Work to complete - From the listing below, please restate exactly the lines beginning at the one with "Task: Open the profile avatar menu" and ending at the one with "Instruction: Click the 桌面 breadcrumb link", both included, and skip the pictures.

Information supplied -
__________
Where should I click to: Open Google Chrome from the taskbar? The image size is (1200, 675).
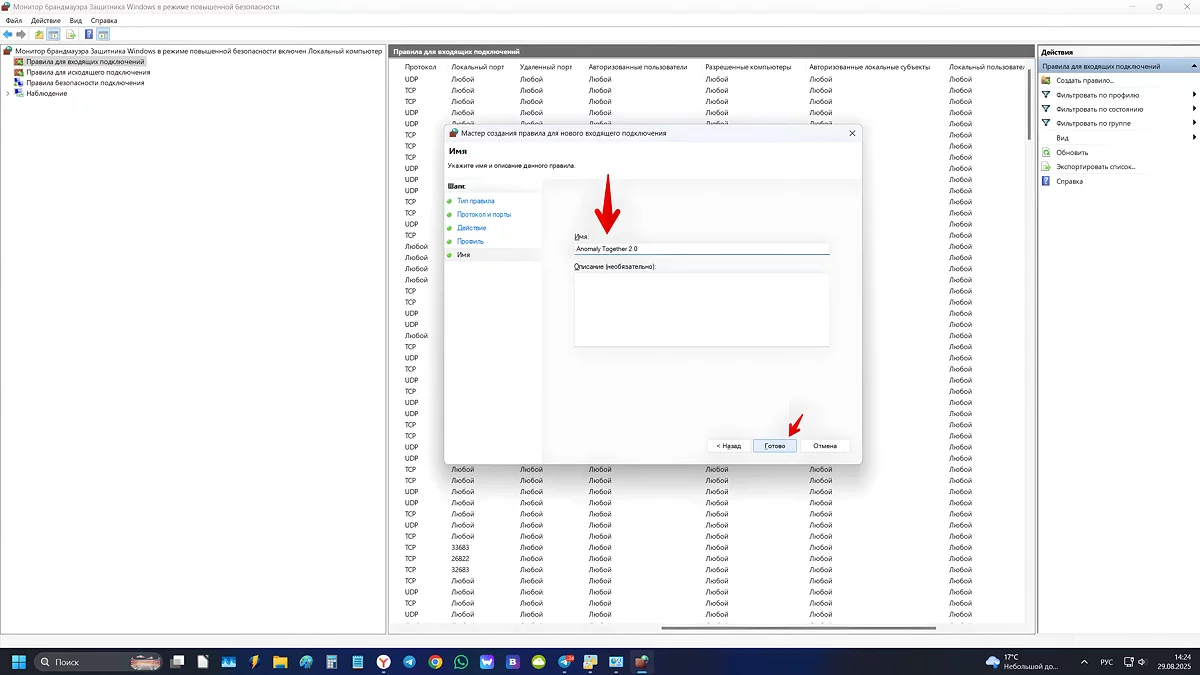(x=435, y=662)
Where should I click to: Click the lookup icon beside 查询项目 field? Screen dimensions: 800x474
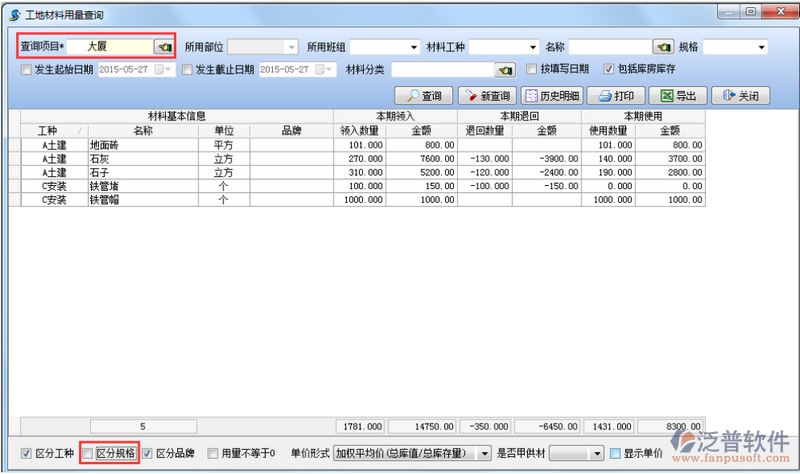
__________
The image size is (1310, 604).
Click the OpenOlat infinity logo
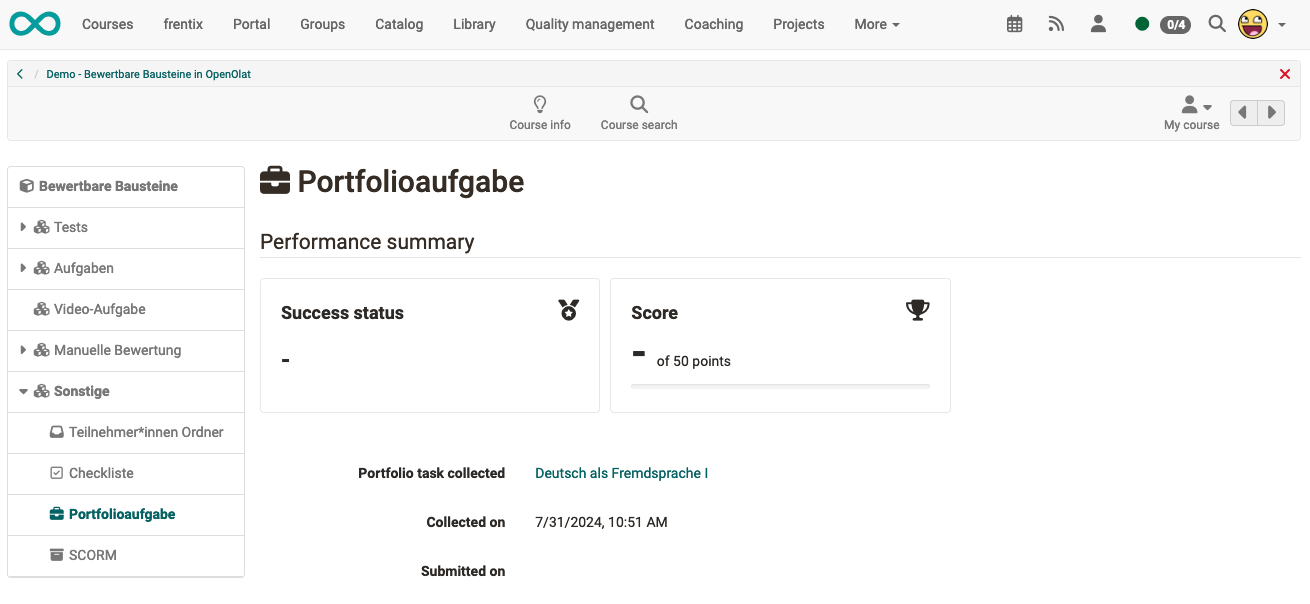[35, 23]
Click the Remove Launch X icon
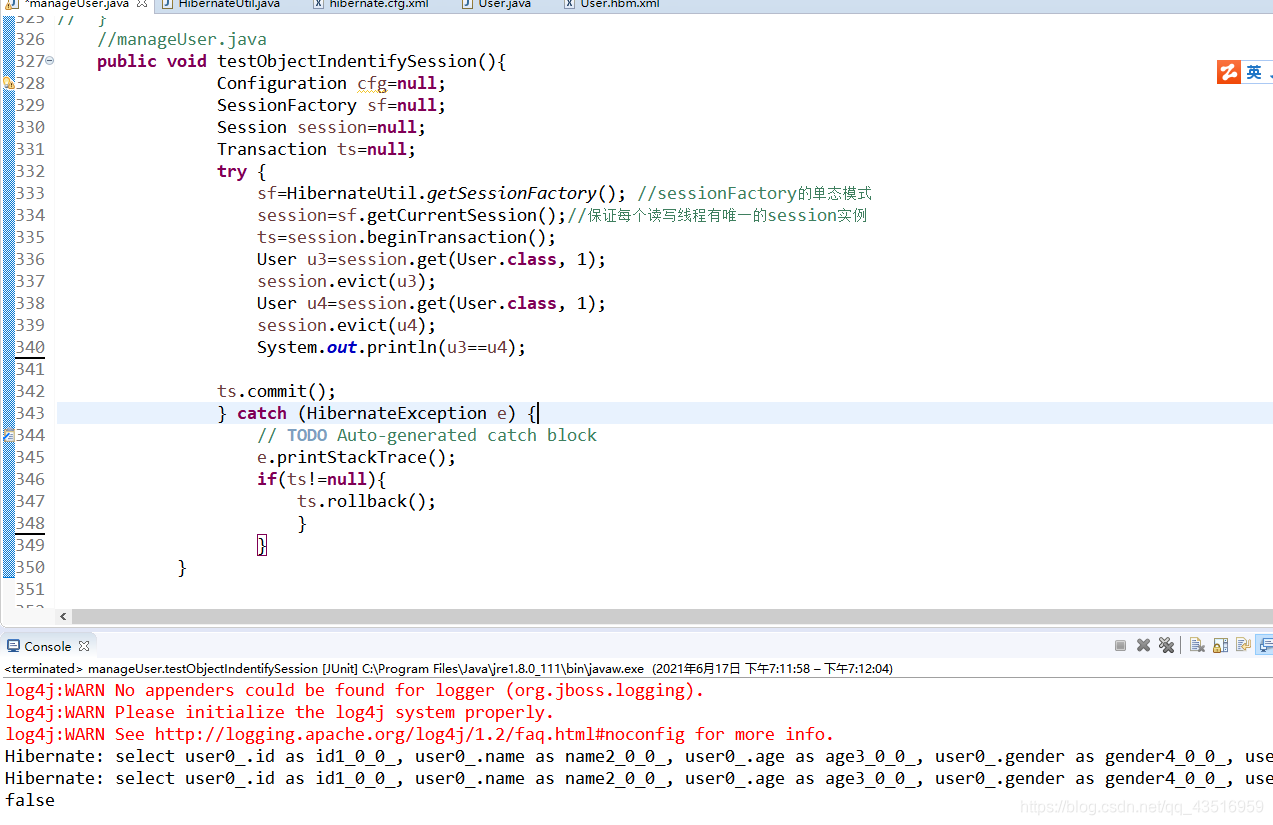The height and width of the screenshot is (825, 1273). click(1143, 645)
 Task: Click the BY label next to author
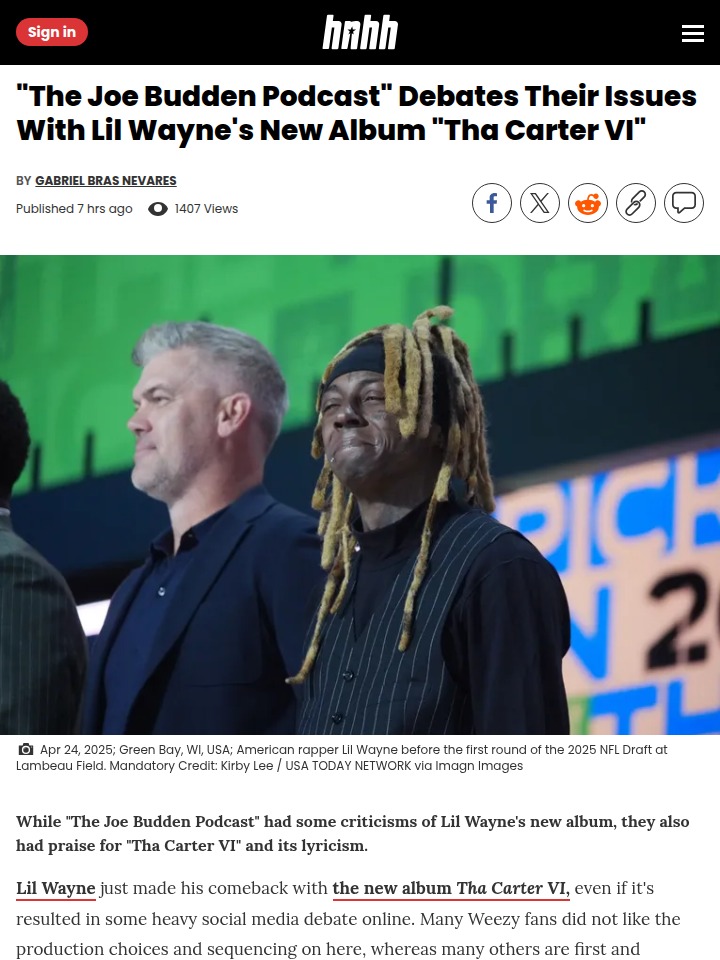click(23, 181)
__________
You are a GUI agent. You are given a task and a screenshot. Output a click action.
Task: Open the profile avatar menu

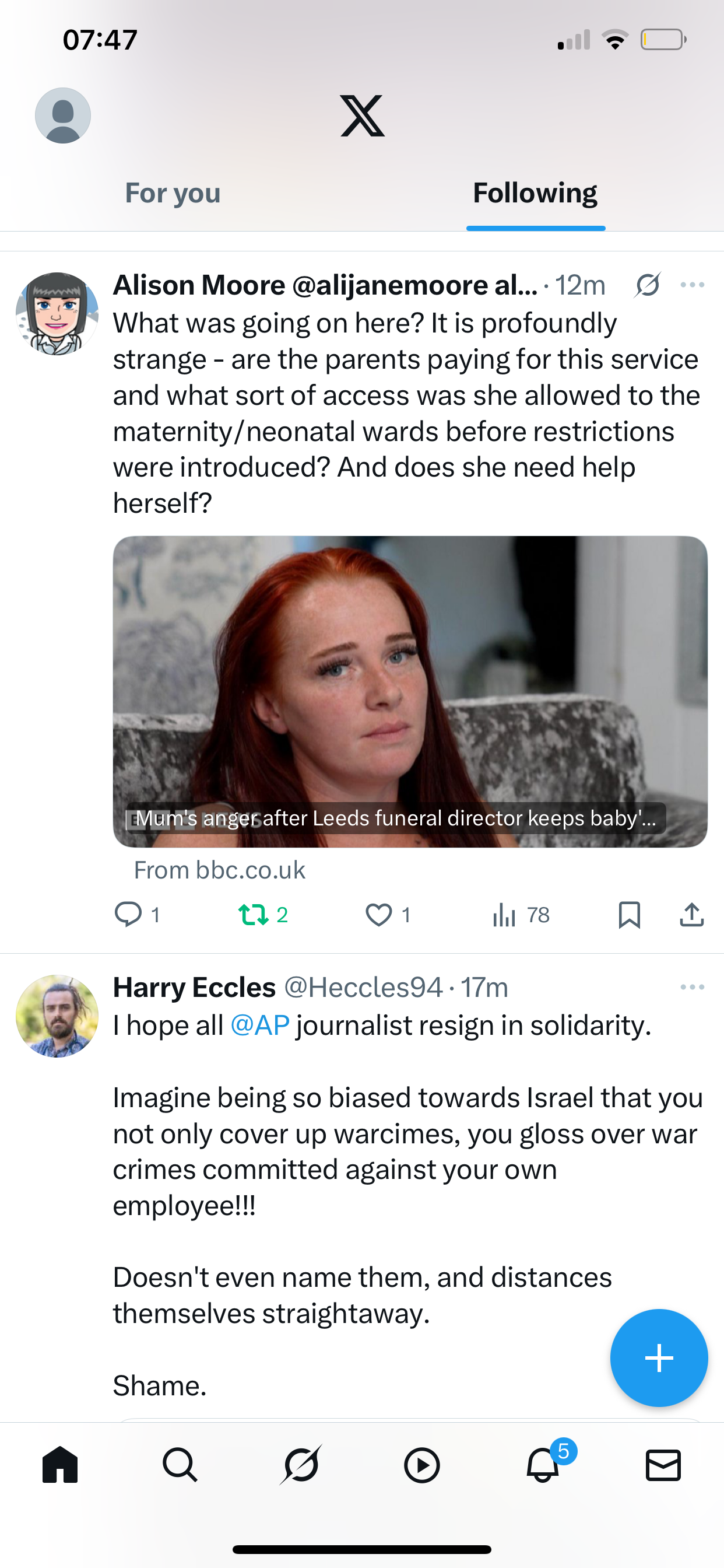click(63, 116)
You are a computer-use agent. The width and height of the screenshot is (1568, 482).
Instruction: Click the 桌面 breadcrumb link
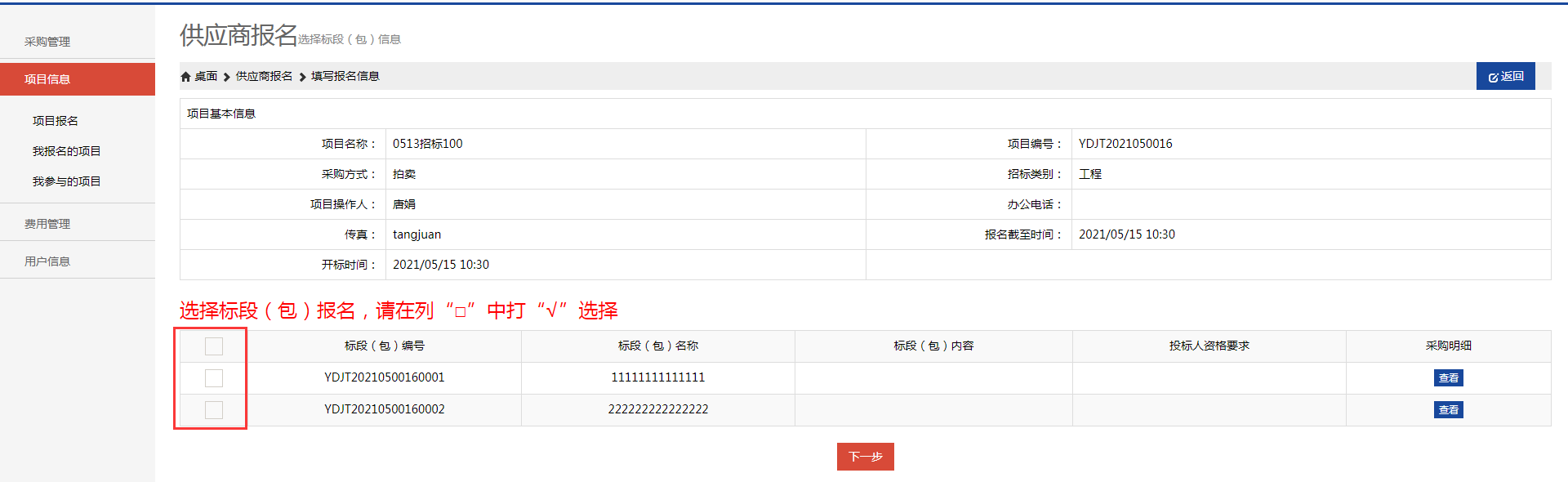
__________
Solution to this problem -
Task: Open the profile avatar menu

click(63, 116)
You are a computer-use agent. The width and height of the screenshot is (1568, 482).
Instruction: Click the 桌面 breadcrumb link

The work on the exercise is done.